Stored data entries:
*** Begin section ***
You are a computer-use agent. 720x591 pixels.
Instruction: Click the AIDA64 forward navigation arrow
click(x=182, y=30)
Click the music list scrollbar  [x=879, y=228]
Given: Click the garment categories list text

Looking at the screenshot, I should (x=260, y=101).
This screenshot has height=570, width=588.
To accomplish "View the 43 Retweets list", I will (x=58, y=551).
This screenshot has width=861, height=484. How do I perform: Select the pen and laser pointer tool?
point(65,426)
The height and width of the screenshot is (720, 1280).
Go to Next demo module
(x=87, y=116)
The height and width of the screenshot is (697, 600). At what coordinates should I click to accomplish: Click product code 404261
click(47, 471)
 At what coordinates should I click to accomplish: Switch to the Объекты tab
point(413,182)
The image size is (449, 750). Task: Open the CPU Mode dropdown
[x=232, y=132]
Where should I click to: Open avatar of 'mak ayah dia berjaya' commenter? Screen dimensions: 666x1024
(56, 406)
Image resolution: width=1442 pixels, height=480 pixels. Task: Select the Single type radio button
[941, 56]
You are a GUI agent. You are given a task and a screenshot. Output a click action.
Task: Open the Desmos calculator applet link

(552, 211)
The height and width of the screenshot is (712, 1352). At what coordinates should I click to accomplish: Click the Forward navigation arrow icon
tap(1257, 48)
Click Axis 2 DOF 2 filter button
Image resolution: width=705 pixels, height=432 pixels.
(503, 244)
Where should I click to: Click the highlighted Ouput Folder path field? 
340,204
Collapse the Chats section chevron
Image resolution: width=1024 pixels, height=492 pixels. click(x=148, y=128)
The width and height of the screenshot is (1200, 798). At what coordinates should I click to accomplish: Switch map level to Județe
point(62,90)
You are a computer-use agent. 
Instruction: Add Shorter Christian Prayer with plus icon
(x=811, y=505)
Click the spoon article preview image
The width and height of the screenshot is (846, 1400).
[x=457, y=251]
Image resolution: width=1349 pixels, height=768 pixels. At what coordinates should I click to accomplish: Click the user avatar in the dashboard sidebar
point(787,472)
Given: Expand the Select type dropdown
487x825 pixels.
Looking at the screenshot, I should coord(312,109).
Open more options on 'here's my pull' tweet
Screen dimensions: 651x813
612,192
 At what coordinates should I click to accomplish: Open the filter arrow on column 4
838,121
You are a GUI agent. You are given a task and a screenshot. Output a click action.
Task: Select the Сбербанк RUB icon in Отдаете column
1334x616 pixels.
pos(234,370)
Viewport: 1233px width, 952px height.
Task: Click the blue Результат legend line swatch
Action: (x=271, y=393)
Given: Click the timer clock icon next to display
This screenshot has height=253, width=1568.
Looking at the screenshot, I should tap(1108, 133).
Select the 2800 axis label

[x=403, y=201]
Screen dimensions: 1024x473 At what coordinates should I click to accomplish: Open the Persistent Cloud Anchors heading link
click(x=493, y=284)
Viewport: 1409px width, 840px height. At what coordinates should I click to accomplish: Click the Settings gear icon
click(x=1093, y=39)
*** End section ***
* **EXERCISE INSTRUCTIONS**
Search the records for the string "agent", and copy every line that holds it.

* **FINISHED TASK**
You are a computer-use agent. 720x591 pixels.
You are a GUI agent. You are given a task and a screenshot. Output a click action.
You are a computer-use agent. 
You are a GUI agent. You are given a task and a screenshot. Output a click action.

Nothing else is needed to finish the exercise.